=== Problems and tasks ===
1: List every type of school that the passage on the school counselor survey sample says participants reported working in.
2: Pick up the passage on the school counselor survey sample after its final sentence and extend it by a few sentences.

=== Reading text ===
##############################

Considering the low response rates associated with school professional completion of online surveys (Yetter & Capaccioli, 2010), we invited the complete directory of 34,571 school counselors with the aim to recruit between 600 and 800 participants. To minimize participant burden, we sent the email invitation only once. A total of 994 individuals opened the link, and 864 completed consent procedures. The final statistical sample included a total of 560 school professionals who completed the measures pertaining to the aims of this study.
The majority of participants reported working as a school counselor (95.9%) and a small number (3.8%) reported working in a related role (e.g., supervisor of school counselors, career development coordinator). Participants reported their race to be White (86.1%), Black or African American (9.1%), other (3.0%), American Indian or Alaskan Native (2.0%), Asian (1.4%), or Native Hawaiian/other Pacific Islander (0.9%). Ethnicity was asked as a separate question, with 4.7% of the sample indicating they were Hispanic or Latinx. The majority of participants (85.9%) reported their gender as female. Participants described working in their position for 0–5 years (36.6%), 5–10 years (23.5%), 10–15 years (21.7%), 16–20 years (14.9%), or 20 or more years (3.2%).
Participants reported working in elementary schools (23.9%), elementary and/or upper elementary schools (5.7%), middle schools (21.3%), high schools (35.9%), and schools with grades pre-K–12 (6.8%). Racial and ethnic compositions included schools that were predominantly non-Hispanic/Latinx and White (approximately 73% reported their student body as having 0%–30% Latinx students and 57.3% reported 50%–100% White students).

##############################

=== Information given ===

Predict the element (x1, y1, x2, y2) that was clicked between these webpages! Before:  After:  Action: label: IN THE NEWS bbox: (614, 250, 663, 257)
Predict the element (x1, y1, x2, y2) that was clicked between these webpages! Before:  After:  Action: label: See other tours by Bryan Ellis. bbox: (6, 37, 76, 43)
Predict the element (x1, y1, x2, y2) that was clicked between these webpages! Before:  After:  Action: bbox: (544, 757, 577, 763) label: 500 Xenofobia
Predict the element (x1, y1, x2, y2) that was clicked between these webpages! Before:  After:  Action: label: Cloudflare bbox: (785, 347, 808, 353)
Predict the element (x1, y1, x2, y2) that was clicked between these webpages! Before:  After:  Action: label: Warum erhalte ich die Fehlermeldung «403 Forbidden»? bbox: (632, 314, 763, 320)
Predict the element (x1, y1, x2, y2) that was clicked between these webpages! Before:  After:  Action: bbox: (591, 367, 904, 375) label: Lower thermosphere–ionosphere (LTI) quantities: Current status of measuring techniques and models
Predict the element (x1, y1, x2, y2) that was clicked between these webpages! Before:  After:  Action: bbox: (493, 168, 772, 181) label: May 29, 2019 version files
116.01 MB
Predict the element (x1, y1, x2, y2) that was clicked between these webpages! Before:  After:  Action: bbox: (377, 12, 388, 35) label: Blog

##############################

=== Answers by task ===
1:
Elementary schools
Elementary and/or upper elementary schools
Middle schools
High schools
Schools with grades pre-K–12

2:
Measures
Demographic Questions
Demographic questions about participants included age, gender, ethnicity, profession, years spent working in the current position, and years spent working in the current school. Participants also reported on the demographics of their schools, describing the age range, racial/ethnic composition, and socioeconomic demographics of the student bodies.
The School and Community Mental Health Services Questionnaire
The SCMHSQ was initially developed as part of a larger questionnaire focused on school mental and community mental health services, and hospital-to-school reintegration services (Marraccini et al., 2019). Based on previous research and following an ecological systems theory, the items comprising the SCMHSQ were designed with the idea that schools can serve as a primary microsystem and facilitate supports across a student’s mesosystem. Thus, as described in the introduction, the survey aims to capture issues related to the microsystem (in-school mental health supports and services, leadership support of mental health services) and mesosystem (school relationship with the families, hospitals, and mental health providers).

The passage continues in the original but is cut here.